Pope Francis chose to ignore that the report extended to 2020 and that “most victims don’t come forward for many years due to the emotional trauma, health problems and social pressures,” as explained by Barbara Dorris, outreach director for Survivors Network of those Abused by Priests (SNAP). In fact, “the average age at the time of reporting child sex abuse was about 52 years” according to Child USA, the national think tank for child protection.
Bishop Accountability
“As of January 10, 2023, BishopAccountability.org has identified nearly 100 Catholic bishops worldwide accused publicly of sexual crimes against children; few have been severely disciplined. Only seven have been laicized.”
“Laicized” means the bishops’ titles have been removed. It doesn’t necessarily mean they have lost their high standard of living.

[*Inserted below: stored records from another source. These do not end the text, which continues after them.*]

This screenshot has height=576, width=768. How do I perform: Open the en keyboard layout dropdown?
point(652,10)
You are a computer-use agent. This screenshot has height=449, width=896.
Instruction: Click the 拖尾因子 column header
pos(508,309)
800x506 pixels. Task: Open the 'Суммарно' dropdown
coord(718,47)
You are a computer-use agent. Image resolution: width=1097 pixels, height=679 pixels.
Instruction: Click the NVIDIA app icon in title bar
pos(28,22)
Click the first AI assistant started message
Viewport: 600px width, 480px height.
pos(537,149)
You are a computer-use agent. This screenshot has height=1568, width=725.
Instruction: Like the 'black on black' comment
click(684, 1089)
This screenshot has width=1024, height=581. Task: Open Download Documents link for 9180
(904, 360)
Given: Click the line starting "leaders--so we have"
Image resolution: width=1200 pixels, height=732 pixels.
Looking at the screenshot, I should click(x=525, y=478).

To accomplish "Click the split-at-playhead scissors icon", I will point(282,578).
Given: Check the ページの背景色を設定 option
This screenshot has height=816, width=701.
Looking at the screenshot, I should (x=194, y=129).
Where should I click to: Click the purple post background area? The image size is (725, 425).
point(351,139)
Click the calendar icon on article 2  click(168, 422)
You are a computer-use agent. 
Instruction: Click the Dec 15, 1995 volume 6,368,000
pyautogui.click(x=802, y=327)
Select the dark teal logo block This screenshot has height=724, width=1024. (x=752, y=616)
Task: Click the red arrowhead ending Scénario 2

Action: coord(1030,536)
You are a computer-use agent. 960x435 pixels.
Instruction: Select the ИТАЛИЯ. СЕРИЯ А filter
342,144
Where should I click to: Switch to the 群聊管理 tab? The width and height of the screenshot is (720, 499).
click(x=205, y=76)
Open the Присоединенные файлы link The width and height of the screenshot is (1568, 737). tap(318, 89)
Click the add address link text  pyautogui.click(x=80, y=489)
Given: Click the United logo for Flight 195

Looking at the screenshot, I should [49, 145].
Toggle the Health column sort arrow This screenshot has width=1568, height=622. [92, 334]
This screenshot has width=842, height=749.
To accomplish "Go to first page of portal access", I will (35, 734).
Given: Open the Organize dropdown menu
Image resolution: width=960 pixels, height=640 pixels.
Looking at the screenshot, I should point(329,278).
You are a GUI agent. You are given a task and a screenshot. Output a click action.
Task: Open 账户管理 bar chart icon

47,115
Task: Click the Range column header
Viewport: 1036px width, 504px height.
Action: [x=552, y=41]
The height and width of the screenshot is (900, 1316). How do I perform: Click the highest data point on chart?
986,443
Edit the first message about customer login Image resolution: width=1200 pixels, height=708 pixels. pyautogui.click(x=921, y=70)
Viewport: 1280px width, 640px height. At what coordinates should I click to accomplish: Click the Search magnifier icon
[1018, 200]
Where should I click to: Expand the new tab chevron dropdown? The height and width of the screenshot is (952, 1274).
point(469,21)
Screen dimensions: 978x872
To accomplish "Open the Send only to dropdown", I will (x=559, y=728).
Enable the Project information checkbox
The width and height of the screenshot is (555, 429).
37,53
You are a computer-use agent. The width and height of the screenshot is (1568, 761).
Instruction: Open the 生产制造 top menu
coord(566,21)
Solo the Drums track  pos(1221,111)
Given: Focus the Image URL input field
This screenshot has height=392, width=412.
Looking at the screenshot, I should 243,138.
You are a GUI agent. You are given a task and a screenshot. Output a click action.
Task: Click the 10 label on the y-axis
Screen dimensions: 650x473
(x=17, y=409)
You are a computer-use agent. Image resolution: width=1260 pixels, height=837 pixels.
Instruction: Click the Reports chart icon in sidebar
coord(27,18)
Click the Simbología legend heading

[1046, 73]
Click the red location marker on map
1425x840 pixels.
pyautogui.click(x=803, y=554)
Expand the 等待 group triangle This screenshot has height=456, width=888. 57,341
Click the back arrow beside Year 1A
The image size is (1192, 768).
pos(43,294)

As for the scores of others, “even those found guilty under canon law have been allowed to retain the title of bishop and to be called emeritus, a status that confers continued prestige and power …. When a bishop becomes emeritus, he merely is beginning ‘a new phase of his ministry,’” according to the Vatican as noted by BishopAccountability.org. “Though relieved of administrative duties, he retains his membership in the college of bishops and continues to ‘collaborate in the governance of the church,’” the group stated, quoting an official document.
As to those men with the rank of bishop or higher who failed to report these crimes to the police; continued to place the perpetrators in proximity to children; refused to turn over pertinent documents to civil authorities and/or tried to impede reform of statutes of limitation; BishopAccountability.com’s records are incomplete.
No prelate has been held accountable by Pope Francis for any of these failures other than to accept their resignation. That is, they no longer have to go to work but still receive their usual income and honors.
Back to the Media
In the latest poll taken on the subject, “about six-in-ten U.S adults (63%) have a ‘very’ or ‘mostly’ favorable opinion of Pope Francis, according to a Pew Research Center survey conducted in March 2021 using the Center’s online American Trends Panel.”
In contrast, in the latest international poll on “The World’s Most Admired Men” also taken in 2021, Pope Francis was less popular than Trump who was listed as No. 13. Pope Francis was listed as No. 16. The YouGov study surveyed more than 42,000 people in 38 countries and territories.
The disparity is at least partially due to Pope Francis’ idolization by the mainstream U.S. media.
Betty Clermont is author of The NeoCatholics: Implementing Christian Nationalism in America.